((

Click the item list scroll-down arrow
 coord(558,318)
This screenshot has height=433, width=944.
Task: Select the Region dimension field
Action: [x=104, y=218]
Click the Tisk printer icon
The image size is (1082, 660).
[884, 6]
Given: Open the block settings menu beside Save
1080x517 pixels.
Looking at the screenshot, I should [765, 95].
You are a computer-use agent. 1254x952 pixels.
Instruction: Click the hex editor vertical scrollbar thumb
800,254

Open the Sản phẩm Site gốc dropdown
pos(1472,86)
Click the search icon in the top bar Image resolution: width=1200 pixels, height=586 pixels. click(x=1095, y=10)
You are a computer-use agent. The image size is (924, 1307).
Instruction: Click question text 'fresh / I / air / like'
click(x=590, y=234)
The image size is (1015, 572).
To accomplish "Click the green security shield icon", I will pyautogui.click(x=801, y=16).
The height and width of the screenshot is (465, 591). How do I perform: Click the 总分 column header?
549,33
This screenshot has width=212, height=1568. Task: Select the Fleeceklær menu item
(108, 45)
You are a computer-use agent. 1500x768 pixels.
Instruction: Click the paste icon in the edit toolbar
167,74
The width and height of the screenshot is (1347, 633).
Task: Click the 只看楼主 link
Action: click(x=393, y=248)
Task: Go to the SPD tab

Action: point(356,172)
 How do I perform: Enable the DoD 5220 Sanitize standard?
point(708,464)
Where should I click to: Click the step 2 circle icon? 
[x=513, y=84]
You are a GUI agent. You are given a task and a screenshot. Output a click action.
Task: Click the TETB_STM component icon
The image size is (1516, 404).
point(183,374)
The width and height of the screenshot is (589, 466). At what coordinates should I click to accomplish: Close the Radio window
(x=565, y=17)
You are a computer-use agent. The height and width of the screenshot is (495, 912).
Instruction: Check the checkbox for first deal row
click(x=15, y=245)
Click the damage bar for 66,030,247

))

= PROBLEM TO SOLVE =
Write out the records shown above, exactly as they appear.

= SOLVED EXERCISE =
Click the item list scroll-down arrow
 coord(558,318)
This screenshot has height=433, width=944.
Task: Select the Region dimension field
Action: [x=104, y=218]
Click the Tisk printer icon
The image size is (1082, 660).
[884, 6]
Given: Open the block settings menu beside Save
1080x517 pixels.
Looking at the screenshot, I should [765, 95].
You are a computer-use agent. 1254x952 pixels.
Instruction: Click the hex editor vertical scrollbar thumb
800,254

Open the Sản phẩm Site gốc dropdown
pos(1472,86)
Click the search icon in the top bar Image resolution: width=1200 pixels, height=586 pixels. click(x=1095, y=10)
You are a computer-use agent. The image size is (924, 1307).
Instruction: Click question text 'fresh / I / air / like'
click(x=590, y=234)
The image size is (1015, 572).
To accomplish "Click the green security shield icon", I will pyautogui.click(x=801, y=16).
The height and width of the screenshot is (465, 591). How do I perform: Click the 总分 column header?
549,33
This screenshot has width=212, height=1568. Task: Select the Fleeceklær menu item
(108, 45)
You are a computer-use agent. 1500x768 pixels.
Instruction: Click the paste icon in the edit toolbar
167,74
The width and height of the screenshot is (1347, 633).
Task: Click the 只看楼主 link
Action: click(x=393, y=248)
Task: Go to the SPD tab

Action: point(356,172)
 How do I perform: Enable the DoD 5220 Sanitize standard?
point(708,464)
Where should I click to: Click the step 2 circle icon? 
[x=513, y=84]
You are a GUI agent. You are given a task and a screenshot. Output a click action.
Task: Click the TETB_STM component icon
The image size is (1516, 404).
point(183,374)
The width and height of the screenshot is (589, 466). At what coordinates should I click to accomplish: Close the Radio window
(x=565, y=17)
You are a computer-use agent. The height and width of the screenshot is (495, 912).
Instruction: Check the checkbox for first deal row
click(x=15, y=245)
Click the damage bar for 66,030,247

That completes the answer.